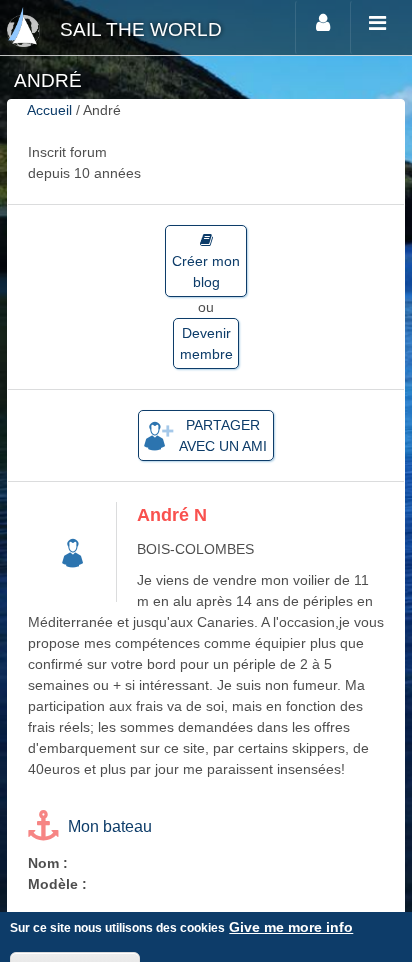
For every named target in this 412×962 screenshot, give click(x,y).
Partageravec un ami (223, 435)
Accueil (49, 110)
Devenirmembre (206, 343)
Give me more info (291, 927)
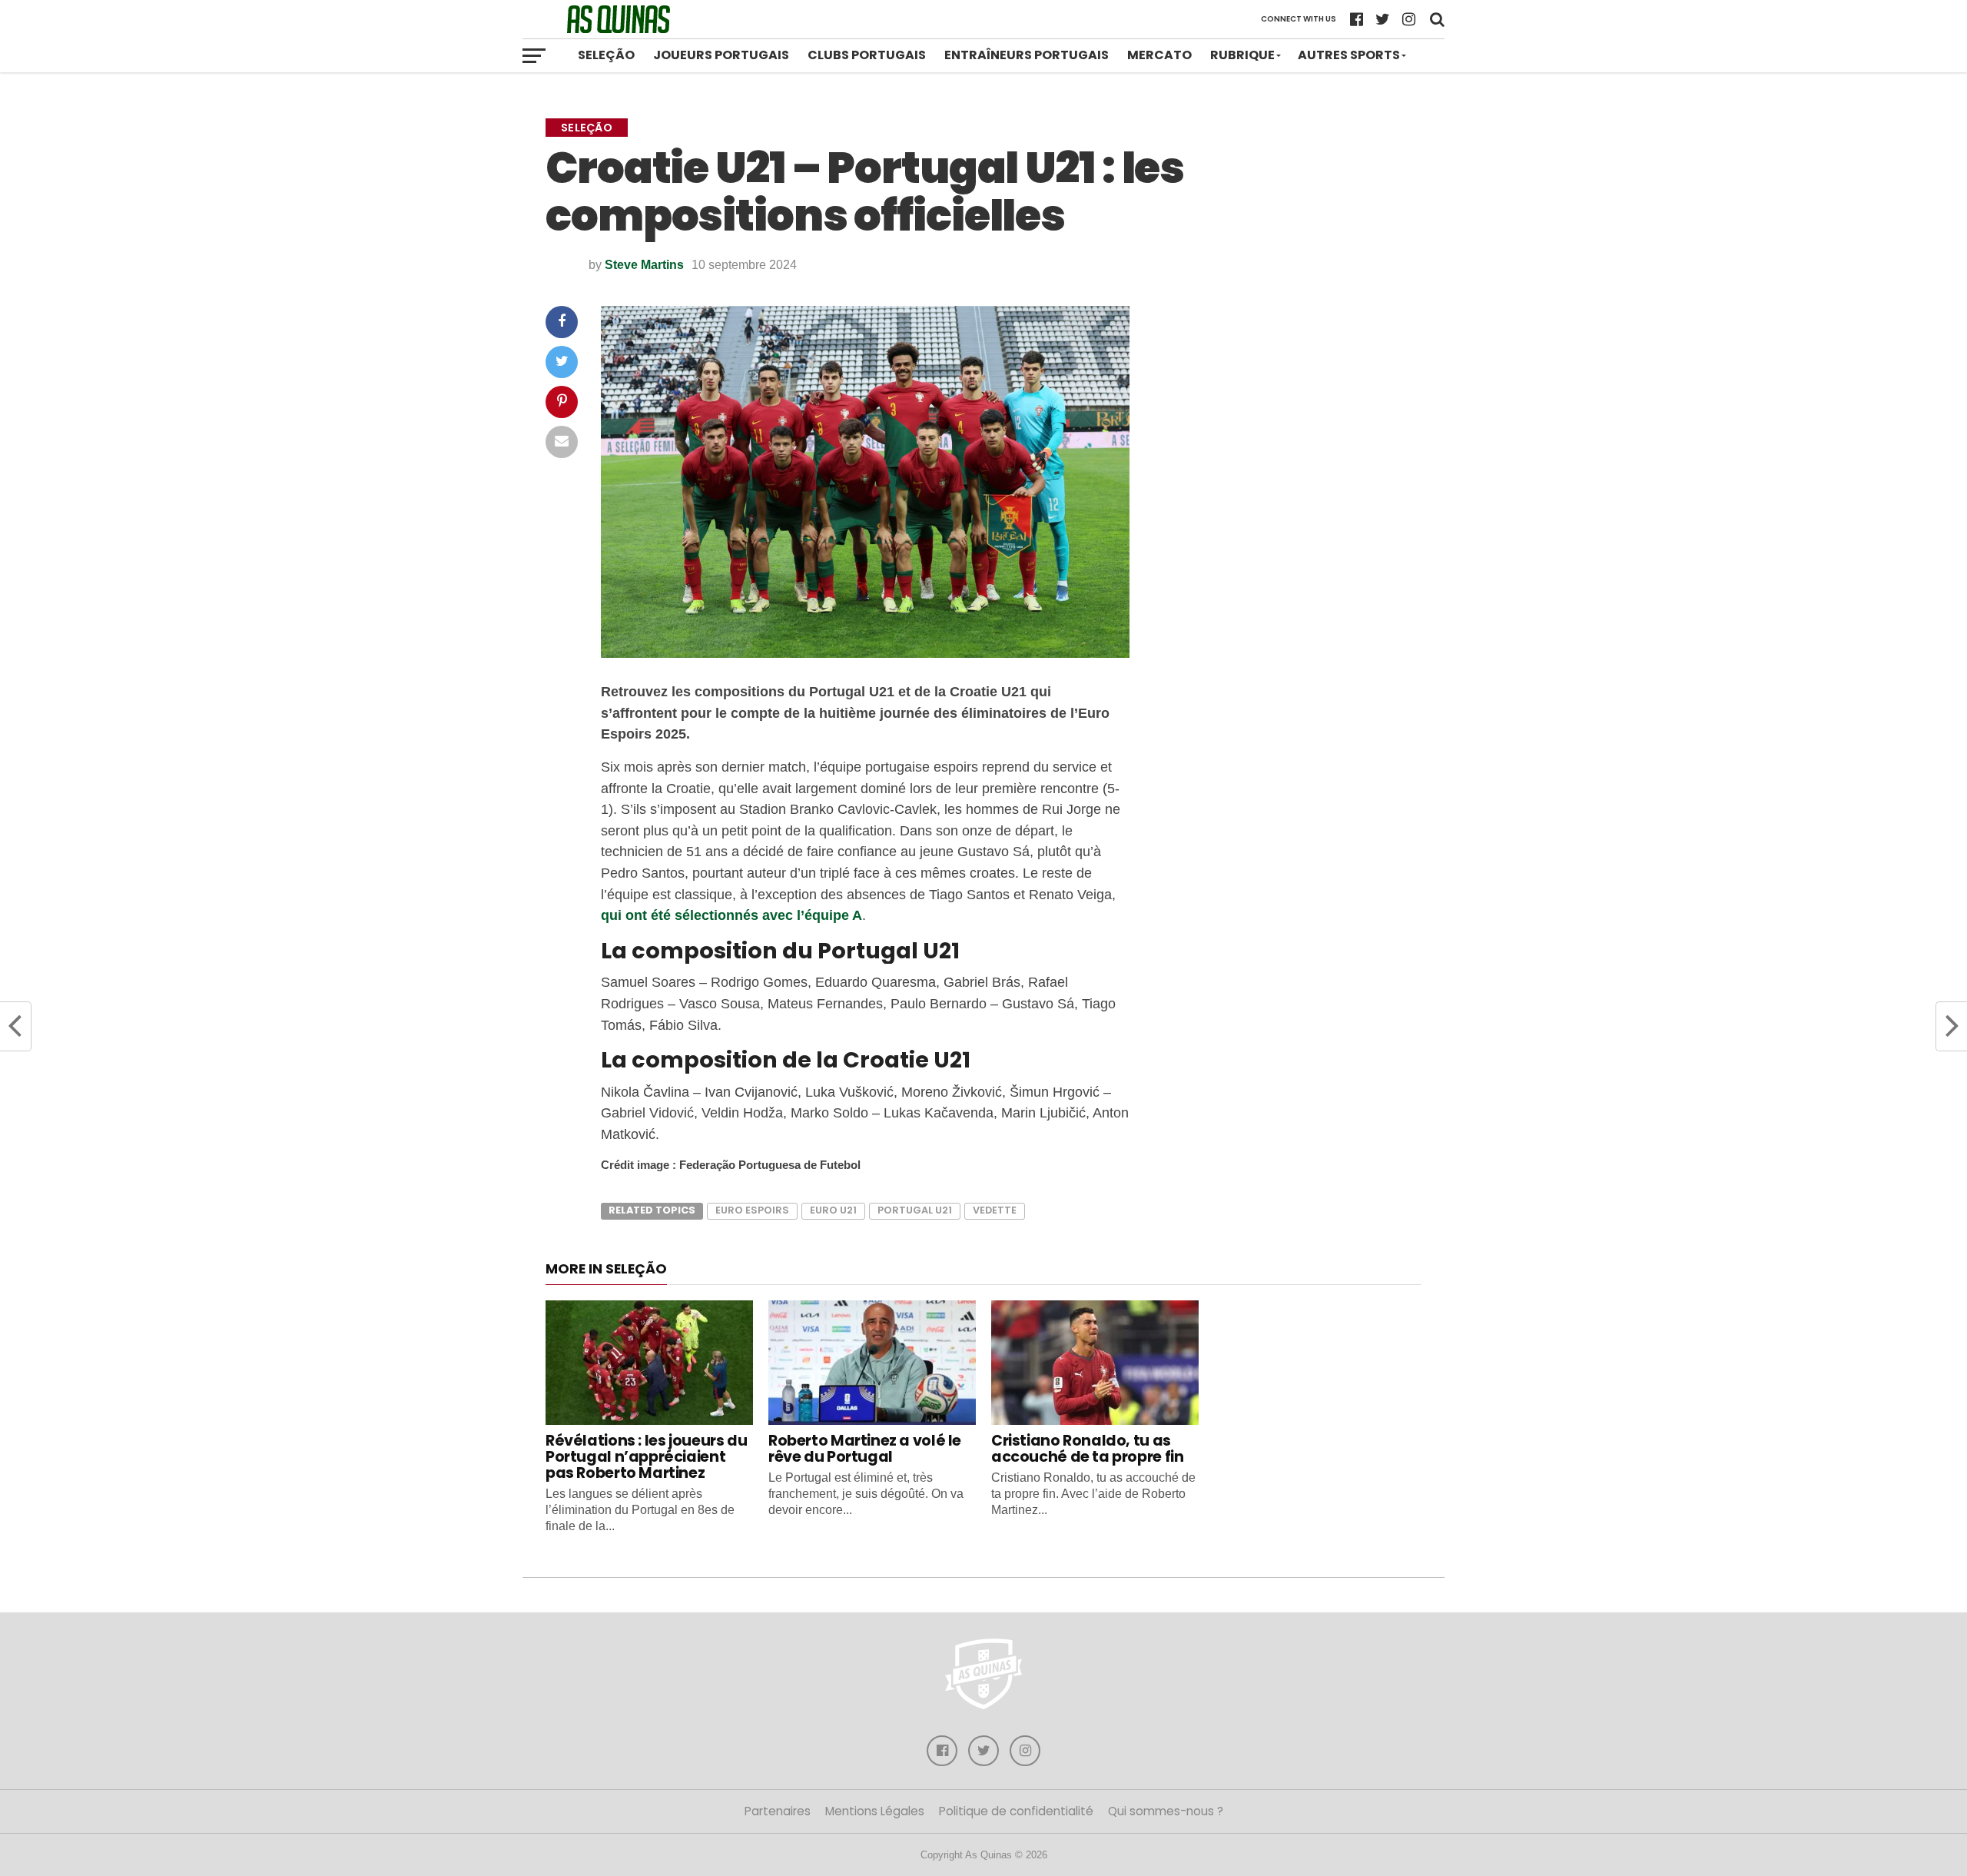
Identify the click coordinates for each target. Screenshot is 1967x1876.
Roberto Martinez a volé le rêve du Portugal (864, 1448)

============

What is needed: Only exact copies are wanted here. Write out the lines from the one containing "Partageravec un ami (223, 435)" through the end of the material and no others, omitting all pictures.

Response to the task:
Partageravec un ami (223, 435)
Accueil (49, 110)
Devenirmembre (206, 343)
Give me more info (291, 927)
Identify the click coordinates for each target. Screenshot is 1967x1876.
Roberto Martinez a volé le rêve du Portugal (864, 1448)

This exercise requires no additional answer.